Records provided:
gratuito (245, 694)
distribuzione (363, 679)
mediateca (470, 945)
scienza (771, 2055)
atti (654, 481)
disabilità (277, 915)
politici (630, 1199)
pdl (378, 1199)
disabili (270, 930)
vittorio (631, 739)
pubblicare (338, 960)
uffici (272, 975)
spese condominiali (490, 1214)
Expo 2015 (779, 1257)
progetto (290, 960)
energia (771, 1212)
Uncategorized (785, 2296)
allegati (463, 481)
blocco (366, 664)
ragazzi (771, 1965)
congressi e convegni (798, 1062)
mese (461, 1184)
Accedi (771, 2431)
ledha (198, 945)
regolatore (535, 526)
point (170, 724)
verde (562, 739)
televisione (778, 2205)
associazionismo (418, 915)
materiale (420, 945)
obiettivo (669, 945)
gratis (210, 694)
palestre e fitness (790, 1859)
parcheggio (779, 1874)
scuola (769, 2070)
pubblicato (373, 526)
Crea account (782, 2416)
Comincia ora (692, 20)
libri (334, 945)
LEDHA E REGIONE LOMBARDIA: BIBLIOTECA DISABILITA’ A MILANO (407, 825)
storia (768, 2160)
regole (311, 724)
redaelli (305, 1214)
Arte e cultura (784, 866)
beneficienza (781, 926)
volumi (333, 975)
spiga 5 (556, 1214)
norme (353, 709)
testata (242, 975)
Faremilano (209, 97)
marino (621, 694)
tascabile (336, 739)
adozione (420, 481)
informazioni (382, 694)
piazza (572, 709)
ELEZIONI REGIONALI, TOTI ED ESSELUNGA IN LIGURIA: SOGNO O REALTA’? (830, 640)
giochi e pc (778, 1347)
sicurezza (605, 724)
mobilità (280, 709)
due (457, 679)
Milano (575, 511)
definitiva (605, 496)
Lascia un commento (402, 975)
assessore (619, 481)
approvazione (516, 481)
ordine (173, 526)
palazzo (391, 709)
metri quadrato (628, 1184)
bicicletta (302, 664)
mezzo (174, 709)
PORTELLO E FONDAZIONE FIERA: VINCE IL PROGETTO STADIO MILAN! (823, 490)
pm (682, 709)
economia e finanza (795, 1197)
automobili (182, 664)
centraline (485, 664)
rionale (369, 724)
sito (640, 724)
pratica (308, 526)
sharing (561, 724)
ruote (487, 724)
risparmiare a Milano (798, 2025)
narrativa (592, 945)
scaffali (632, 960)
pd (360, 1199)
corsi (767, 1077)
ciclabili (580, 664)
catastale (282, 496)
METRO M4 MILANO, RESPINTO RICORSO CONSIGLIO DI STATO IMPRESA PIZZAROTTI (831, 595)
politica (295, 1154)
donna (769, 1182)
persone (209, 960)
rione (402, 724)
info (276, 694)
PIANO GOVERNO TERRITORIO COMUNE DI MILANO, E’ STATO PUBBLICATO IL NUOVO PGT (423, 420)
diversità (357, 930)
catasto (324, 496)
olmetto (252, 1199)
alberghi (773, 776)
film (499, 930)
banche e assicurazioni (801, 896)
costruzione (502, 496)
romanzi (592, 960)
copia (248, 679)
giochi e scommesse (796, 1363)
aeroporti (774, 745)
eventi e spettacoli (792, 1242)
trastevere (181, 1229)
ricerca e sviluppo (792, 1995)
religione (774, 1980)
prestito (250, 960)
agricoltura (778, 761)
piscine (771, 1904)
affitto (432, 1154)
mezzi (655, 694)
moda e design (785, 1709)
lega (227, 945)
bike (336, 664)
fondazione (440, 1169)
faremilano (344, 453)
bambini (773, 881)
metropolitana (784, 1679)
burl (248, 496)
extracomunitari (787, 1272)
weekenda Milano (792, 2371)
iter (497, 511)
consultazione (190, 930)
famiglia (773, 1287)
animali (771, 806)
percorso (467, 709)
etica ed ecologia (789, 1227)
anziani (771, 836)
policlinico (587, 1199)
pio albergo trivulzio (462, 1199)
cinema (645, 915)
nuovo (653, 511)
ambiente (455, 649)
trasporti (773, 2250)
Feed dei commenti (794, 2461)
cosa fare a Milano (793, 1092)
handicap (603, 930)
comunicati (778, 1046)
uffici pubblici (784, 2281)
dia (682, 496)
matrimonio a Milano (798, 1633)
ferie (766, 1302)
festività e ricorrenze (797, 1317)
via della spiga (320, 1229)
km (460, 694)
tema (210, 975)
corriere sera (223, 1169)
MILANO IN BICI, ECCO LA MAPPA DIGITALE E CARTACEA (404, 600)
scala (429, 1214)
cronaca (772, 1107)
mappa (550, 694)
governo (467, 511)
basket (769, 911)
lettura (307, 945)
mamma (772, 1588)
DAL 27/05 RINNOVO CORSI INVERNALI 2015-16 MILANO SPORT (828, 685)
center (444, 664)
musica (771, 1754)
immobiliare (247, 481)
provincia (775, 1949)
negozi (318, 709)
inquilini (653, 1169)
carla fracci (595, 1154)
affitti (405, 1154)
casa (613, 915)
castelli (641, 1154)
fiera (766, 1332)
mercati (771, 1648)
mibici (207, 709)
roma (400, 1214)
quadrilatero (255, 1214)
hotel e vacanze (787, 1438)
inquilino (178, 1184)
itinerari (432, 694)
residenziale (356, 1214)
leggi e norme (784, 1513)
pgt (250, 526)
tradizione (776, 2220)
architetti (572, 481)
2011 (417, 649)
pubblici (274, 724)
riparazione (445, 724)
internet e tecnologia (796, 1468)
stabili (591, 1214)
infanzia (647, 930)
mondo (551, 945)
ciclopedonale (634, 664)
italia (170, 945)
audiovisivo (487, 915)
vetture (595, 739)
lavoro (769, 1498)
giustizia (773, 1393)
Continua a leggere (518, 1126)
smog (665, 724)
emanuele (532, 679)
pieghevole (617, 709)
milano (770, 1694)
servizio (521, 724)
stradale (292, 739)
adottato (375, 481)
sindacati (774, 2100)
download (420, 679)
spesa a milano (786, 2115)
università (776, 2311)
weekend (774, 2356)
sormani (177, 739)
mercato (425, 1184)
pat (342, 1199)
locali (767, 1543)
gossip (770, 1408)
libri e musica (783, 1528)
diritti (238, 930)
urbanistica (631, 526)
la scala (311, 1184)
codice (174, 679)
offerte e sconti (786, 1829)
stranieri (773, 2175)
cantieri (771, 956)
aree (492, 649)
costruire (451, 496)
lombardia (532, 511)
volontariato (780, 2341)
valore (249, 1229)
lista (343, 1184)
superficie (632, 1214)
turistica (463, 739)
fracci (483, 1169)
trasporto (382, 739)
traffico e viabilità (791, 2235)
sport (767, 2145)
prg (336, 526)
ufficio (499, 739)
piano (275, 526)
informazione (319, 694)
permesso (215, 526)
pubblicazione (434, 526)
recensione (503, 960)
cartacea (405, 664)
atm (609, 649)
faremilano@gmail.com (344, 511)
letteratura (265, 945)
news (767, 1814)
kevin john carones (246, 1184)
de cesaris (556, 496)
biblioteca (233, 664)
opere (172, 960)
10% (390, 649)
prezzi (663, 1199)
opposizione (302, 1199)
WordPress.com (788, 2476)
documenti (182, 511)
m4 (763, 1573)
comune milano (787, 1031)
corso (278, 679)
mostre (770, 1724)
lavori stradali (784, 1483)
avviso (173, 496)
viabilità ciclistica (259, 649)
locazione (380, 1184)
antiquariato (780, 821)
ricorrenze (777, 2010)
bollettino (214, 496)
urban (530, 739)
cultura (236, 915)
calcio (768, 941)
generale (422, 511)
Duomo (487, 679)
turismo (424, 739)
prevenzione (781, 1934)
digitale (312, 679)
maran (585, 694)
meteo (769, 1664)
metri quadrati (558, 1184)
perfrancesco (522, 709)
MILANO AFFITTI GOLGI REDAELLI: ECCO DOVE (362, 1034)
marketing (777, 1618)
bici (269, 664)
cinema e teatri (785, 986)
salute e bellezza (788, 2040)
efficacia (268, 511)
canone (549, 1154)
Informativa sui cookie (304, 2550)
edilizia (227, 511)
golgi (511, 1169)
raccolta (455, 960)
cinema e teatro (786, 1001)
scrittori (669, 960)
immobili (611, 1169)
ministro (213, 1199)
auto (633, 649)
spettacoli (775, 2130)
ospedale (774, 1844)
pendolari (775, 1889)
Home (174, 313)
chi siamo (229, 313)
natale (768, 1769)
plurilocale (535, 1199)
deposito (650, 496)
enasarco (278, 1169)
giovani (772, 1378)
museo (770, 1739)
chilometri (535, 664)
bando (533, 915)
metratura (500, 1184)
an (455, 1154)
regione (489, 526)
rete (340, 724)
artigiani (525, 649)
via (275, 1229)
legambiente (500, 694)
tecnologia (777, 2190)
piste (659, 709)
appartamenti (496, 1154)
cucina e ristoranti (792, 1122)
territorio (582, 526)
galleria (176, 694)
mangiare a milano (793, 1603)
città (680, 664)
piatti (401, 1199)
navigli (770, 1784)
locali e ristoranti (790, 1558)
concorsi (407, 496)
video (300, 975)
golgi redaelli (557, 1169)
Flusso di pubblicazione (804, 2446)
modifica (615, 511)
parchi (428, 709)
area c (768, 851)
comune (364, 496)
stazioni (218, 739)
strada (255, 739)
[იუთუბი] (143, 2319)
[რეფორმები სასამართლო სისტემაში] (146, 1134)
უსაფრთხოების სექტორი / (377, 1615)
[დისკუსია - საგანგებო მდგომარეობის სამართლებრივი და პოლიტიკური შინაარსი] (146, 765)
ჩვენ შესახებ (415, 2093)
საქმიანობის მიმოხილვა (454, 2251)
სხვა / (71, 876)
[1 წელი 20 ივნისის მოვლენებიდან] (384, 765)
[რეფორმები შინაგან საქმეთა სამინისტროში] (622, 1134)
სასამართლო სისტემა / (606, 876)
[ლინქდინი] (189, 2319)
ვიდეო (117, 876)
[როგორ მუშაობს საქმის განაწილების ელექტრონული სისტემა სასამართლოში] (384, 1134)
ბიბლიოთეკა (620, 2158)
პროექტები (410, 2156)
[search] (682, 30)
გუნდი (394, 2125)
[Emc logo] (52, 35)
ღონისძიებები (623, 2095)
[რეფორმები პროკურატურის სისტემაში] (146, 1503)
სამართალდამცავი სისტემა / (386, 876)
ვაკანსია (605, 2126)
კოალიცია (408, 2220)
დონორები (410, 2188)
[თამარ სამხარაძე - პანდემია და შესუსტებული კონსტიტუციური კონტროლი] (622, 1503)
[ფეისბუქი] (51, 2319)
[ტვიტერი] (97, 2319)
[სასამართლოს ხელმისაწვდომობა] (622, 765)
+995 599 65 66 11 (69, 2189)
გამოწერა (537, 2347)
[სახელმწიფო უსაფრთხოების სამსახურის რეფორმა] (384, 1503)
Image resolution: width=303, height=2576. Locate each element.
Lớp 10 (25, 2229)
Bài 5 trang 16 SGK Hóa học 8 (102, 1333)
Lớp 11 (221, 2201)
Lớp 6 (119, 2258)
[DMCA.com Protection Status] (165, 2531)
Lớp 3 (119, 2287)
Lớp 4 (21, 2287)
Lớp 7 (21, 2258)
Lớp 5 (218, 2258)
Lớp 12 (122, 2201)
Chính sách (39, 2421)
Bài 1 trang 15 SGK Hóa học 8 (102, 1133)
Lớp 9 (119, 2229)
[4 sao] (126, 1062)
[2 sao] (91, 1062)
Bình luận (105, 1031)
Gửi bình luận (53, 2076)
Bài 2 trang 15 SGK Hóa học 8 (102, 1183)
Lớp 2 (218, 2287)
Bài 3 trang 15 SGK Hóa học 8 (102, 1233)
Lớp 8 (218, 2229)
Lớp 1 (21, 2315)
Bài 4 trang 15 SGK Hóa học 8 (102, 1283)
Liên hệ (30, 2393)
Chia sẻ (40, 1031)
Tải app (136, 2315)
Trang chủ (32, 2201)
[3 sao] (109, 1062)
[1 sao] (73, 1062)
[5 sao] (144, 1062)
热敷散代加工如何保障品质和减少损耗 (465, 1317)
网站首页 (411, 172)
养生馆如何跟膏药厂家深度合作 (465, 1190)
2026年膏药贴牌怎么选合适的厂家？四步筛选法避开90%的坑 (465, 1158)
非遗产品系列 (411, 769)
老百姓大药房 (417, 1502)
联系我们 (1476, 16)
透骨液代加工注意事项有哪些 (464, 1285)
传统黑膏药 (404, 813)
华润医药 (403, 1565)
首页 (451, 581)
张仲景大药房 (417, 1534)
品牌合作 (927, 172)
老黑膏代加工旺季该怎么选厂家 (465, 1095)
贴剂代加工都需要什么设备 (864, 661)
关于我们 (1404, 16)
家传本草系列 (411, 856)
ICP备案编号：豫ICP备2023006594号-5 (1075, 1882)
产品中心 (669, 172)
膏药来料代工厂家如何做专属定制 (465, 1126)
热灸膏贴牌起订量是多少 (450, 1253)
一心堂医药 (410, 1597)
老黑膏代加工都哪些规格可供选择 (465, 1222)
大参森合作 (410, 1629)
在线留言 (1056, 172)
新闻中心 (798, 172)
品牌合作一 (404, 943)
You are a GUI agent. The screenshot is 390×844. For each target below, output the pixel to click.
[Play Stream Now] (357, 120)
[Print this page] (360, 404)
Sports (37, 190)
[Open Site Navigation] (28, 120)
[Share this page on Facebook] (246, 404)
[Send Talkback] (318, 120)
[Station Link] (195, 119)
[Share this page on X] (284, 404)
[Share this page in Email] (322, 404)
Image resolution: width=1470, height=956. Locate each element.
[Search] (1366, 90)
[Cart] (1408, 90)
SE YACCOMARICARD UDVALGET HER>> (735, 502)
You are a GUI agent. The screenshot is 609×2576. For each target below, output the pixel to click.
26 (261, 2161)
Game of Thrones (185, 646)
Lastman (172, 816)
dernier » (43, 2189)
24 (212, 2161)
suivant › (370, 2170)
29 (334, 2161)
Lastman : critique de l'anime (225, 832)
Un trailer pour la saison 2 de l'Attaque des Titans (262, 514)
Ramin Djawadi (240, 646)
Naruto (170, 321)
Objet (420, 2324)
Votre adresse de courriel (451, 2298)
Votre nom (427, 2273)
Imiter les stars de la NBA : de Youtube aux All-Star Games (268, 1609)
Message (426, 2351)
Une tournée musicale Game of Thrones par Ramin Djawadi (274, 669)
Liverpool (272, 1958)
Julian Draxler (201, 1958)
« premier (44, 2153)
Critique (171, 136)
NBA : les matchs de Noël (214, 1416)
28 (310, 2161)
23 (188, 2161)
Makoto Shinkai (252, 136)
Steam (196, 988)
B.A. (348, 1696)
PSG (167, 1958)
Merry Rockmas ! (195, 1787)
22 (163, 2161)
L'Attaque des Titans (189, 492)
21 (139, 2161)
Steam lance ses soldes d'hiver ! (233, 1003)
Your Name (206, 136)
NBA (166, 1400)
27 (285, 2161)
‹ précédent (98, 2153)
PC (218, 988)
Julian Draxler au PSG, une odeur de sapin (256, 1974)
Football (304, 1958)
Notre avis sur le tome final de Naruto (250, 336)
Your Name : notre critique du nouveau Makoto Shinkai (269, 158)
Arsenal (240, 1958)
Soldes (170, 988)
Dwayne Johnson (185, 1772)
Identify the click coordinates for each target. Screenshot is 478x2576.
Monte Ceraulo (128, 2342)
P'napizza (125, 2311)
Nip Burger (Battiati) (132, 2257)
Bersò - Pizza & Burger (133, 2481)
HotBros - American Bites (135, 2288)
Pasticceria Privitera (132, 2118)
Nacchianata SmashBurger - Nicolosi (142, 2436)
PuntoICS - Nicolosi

Brief: Which lines above run from the one containing "Message (426, 2351)" to the one containing "Soldes (170, 988)"? Give them again exactly, both ends included.

Result for this exercise:
Message (426, 2351)
Une tournée musicale Game of Thrones par Ramin Djawadi (274, 669)
Liverpool (272, 1958)
Julian Draxler (201, 1958)
« premier (44, 2153)
Critique (171, 136)
NBA : les matchs de Noël (214, 1416)
28 (310, 2161)
23 (188, 2161)
Makoto Shinkai (252, 136)
Steam (196, 988)
B.A. (348, 1696)
PSG (167, 1958)
Merry Rockmas ! (195, 1787)
22 (163, 2161)
L'Attaque des Titans (189, 492)
21 (139, 2161)
Steam lance ses soldes d'hiver ! (233, 1003)
Your Name (206, 136)
NBA (166, 1400)
27 (285, 2161)
‹ précédent (98, 2153)
PC (218, 988)
Julian Draxler au PSG, une odeur de sapin (256, 1974)
Football (304, 1958)
Notre avis sur le tome final de Naruto (250, 336)
Your Name : notre critique du nouveau Makoto Shinkai (269, 158)
Arsenal (240, 1958)
Soldes (170, 988)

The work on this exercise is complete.